Practical comparison for our example (employees ⋈ departments, M = 52):

Algorithm	Transfers	Time (approx)
Tuple NLJ	20,500	44 sec
Block NLJ (M=52)	520	132 ms
Sort-Merge	2,506	~260 ms
Hash Join (in-mem)	502	58 ms

Hash join wins decisively when the smaller relation fits in memory.

7. Query Optimization¶

7.1 Overview¶

The optimizer transforms an initial query plan into an equivalent but more efficient one. Two main approaches:

Heuristic (rule-based) optimization: Apply transformation rules that are "almost always" beneficial
Cost-based optimization: Enumerate alternative plans, estimate cost of each, pick the cheapest

Most real systems use a combination of both.

7.2 Equivalence Rules for Relational Algebra¶

These rules allow the optimizer to transform one expression into an equivalent one:

Rule 1: Cascade of Selections¶

σ_{θ₁ ∧ θ₂}(r) = σ_{θ₁}(σ_{θ₂}(r))

A conjunction can be split into sequential selections.

Rule 2: Commutativity of Selection¶

σ_{θ₁}(σ_{θ₂}(r)) = σ_{θ₂}(σ_{θ₁}(r))

Order of selections doesn't matter.

Rule 3: Cascade of Projections¶

π_{L₁}(π_{L₂}(...(π_{Lₙ}(r)))) = π_{L₁}(r)

Only the outermost projection matters (as long as L₁ ⊆ L₂ ⊆ ... ⊆ Lₙ).

Rule 4: Commutativity of Join¶

r ⋈ s = s ⋈ r

Rule 5: Associativity of Join¶

(r ⋈ s) ⋈ t = r ⋈ (s ⋈ t)

This is critical for multi-way joins. For n tables, there are (2(n-1))! / (n-1)! different join orderings (Catalan number). For 5 tables, that's 14 orderings. For 10 tables: 4,862.

Rule 6: Push Selection Through Join¶

σ_{θ}(r ⋈ s) = σ_{θ}(r) ⋈ s     (if θ involves only attributes of r)

This is the single most important optimization: filter early to reduce intermediate result sizes.

Rule 7: Push Selection Through Set Operations¶

σ_{θ}(r ∪ s) = σ_{θ}(r) ∪ σ_{θ}(s)
σ_{θ}(r ∩ s) = σ_{θ}(r) ∩ s     (or r ∩ σ_{θ}(s))
σ_{θ}(r - s) = σ_{θ}(r) - s

Rule 8: Push Projection Through Join¶

π_{L}(r ⋈_{θ} s) = π_{L}(π_{L₁}(r) ⋈_{θ} π_{L₂}(s))
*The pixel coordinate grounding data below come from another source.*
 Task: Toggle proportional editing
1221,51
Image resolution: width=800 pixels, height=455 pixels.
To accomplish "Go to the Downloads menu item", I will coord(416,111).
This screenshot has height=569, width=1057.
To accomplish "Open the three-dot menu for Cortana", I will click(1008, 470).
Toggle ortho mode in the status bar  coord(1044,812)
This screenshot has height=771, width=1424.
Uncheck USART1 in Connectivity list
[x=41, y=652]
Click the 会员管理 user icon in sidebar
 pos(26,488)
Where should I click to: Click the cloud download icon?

where L₁ = attributes of r needed in L or θ, L₂ = attributes of s needed in L or θ.

7.3 Heuristic Optimization¶

The general strategy:

Decompose conjunctive selections (Rule 1)
Push selections down as far as possible (Rule 6, 7)
Push projections down as far as possible (Rule 8)
Choose join order: put the most selective joins first
Identify subtrees that can be executed as a pipeline

Example: Heuristic Optimization¶

Original:

π_{e.name, d.dept_name}(σ_{e.salary > 80000 ∧ d.building = 'Watson'}(employees ⋈ departments))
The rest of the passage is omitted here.